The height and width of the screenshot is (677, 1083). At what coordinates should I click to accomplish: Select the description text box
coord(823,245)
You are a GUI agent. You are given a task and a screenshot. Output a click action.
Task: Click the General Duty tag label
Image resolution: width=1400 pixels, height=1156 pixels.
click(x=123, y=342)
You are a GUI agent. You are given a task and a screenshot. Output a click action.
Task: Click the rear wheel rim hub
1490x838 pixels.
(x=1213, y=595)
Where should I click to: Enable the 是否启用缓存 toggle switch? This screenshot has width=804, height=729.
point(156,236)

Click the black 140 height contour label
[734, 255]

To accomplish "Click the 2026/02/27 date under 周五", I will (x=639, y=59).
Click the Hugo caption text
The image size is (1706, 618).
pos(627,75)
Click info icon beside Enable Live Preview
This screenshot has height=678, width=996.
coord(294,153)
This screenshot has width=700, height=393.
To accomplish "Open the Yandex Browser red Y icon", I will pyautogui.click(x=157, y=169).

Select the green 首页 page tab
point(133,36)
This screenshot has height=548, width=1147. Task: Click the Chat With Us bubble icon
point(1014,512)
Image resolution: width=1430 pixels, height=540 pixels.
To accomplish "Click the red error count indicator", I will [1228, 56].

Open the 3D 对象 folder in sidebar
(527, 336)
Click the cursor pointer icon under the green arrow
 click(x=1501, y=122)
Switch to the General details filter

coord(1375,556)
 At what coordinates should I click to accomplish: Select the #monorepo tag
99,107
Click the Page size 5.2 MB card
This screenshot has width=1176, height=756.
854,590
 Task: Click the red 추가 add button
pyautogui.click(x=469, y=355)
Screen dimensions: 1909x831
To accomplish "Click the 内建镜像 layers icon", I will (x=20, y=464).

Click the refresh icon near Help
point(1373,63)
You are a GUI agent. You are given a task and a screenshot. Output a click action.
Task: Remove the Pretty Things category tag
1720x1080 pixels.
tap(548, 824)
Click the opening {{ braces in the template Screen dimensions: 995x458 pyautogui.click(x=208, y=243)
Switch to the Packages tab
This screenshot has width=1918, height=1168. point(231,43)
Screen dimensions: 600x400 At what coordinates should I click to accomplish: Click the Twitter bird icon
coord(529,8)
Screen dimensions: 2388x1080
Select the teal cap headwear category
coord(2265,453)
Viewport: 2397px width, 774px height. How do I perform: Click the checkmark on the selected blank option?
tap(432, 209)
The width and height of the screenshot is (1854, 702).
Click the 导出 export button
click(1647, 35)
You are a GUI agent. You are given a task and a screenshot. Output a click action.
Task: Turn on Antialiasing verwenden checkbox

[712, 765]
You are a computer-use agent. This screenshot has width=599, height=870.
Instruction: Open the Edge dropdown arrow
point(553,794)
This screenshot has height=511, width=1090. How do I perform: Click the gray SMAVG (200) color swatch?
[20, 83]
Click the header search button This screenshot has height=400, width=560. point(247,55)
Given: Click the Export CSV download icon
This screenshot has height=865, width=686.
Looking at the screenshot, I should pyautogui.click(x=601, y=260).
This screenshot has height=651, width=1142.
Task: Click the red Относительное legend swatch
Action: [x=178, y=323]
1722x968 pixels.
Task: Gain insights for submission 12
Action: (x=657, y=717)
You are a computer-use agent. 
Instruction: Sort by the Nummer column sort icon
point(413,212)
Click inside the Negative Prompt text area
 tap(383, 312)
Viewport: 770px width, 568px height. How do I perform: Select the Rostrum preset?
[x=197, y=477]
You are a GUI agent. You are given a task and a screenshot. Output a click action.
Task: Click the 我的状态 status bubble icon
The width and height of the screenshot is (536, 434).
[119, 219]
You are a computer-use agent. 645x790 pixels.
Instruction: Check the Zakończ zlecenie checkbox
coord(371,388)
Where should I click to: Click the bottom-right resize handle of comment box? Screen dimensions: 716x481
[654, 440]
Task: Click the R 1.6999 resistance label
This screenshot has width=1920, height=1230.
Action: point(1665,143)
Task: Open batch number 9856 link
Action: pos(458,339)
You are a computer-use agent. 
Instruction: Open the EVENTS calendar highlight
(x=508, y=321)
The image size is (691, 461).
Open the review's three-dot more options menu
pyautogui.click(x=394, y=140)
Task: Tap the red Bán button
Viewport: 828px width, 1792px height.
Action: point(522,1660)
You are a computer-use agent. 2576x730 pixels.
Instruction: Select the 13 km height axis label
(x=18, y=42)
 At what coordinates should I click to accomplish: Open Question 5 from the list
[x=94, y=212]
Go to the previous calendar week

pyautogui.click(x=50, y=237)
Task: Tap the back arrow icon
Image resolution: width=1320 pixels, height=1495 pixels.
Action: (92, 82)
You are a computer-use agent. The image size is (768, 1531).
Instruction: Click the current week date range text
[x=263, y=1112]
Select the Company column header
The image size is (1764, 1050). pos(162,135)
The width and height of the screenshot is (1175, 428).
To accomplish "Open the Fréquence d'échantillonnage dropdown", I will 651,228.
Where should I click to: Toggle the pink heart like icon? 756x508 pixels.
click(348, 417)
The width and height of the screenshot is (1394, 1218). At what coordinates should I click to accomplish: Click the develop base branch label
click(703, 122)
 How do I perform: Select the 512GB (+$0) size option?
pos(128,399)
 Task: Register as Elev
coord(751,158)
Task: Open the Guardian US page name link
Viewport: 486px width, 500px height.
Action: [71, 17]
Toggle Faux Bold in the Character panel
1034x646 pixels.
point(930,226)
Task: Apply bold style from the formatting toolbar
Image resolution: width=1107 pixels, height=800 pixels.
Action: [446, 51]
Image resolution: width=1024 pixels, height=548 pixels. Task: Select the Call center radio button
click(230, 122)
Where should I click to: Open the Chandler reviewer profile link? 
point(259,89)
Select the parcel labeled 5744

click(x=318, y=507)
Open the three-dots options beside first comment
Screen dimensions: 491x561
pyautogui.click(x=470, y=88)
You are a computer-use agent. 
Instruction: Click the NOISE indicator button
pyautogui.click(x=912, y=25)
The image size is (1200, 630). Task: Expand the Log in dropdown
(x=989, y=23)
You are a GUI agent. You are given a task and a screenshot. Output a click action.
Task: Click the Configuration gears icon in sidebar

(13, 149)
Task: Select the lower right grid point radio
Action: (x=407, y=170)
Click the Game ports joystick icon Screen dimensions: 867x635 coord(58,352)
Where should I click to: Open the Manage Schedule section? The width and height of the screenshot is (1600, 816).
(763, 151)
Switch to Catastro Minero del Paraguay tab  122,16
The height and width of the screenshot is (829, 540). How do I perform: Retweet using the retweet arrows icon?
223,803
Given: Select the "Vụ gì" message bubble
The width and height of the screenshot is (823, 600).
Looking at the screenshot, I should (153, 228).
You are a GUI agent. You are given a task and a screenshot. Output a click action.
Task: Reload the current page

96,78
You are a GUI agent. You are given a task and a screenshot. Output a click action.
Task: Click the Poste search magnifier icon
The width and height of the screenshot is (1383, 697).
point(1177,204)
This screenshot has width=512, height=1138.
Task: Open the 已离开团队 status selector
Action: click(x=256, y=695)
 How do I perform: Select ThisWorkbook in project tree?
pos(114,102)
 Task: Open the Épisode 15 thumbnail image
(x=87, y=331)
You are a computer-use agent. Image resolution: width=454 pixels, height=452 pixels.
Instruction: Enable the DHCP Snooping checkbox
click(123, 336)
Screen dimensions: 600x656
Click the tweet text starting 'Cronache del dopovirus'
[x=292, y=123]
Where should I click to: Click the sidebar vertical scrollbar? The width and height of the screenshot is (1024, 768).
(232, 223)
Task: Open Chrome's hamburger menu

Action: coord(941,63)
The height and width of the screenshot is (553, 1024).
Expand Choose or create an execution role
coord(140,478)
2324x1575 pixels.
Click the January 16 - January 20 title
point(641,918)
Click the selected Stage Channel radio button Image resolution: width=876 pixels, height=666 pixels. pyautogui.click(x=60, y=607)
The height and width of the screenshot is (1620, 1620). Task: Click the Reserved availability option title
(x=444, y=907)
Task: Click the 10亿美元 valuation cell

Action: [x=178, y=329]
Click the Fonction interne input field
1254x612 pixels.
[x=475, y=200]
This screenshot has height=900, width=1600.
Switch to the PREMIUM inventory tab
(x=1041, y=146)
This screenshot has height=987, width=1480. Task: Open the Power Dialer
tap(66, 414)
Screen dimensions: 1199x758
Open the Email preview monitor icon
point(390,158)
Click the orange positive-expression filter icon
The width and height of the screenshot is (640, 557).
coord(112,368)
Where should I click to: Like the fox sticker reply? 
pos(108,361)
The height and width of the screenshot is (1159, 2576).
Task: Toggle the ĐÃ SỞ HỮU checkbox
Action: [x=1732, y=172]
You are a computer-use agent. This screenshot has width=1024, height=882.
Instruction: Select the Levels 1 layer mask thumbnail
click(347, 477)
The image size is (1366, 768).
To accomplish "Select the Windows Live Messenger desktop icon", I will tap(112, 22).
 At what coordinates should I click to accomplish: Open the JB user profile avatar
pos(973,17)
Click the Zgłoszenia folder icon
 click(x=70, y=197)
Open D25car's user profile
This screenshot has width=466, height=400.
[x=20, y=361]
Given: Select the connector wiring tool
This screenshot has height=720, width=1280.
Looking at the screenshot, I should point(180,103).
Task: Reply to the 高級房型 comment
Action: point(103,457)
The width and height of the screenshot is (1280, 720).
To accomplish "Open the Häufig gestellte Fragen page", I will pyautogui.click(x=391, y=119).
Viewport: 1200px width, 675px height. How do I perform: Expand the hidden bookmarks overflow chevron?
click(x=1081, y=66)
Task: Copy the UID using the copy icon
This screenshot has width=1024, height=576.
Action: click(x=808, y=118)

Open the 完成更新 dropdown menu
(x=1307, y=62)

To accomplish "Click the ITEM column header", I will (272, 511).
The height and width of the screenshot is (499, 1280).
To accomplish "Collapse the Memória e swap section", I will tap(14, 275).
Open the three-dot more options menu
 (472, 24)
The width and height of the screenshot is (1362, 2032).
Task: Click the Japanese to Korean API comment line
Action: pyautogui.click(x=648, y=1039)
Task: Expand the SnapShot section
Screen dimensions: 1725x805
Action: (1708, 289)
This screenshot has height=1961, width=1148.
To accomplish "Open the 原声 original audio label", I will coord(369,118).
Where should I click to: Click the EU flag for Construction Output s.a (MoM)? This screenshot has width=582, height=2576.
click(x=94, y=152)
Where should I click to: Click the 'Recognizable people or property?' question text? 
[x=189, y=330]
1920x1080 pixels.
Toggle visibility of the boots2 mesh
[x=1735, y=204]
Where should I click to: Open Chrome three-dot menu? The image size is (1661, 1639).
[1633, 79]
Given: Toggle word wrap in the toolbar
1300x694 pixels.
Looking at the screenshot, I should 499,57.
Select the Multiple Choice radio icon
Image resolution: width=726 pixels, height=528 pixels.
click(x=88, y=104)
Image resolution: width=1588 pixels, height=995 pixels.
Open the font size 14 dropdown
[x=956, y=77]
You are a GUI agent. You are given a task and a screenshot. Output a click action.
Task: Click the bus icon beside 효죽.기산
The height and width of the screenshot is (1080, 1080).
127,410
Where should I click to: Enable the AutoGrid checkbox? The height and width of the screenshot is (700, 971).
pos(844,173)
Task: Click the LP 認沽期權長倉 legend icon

******************************

# Problem to solve:
Return exactly the lines above from the line that has "Click the Page size 5.2 MB card" through the line that has "Click the opening", inclusive, and nothing else.

# Result:
Click the Page size 5.2 MB card
This screenshot has width=1176, height=756.
854,590
 Task: Click the red 추가 add button
pyautogui.click(x=469, y=355)
Screen dimensions: 1909x831
To accomplish "Click the 内建镜像 layers icon", I will (x=20, y=464).

Click the refresh icon near Help
point(1373,63)
You are a GUI agent. You are given a task and a screenshot. Output a click action.
Task: Remove the Pretty Things category tag
1720x1080 pixels.
tap(548, 824)
Click the opening {{ braces in the template Screen dimensions: 995x458 pyautogui.click(x=208, y=243)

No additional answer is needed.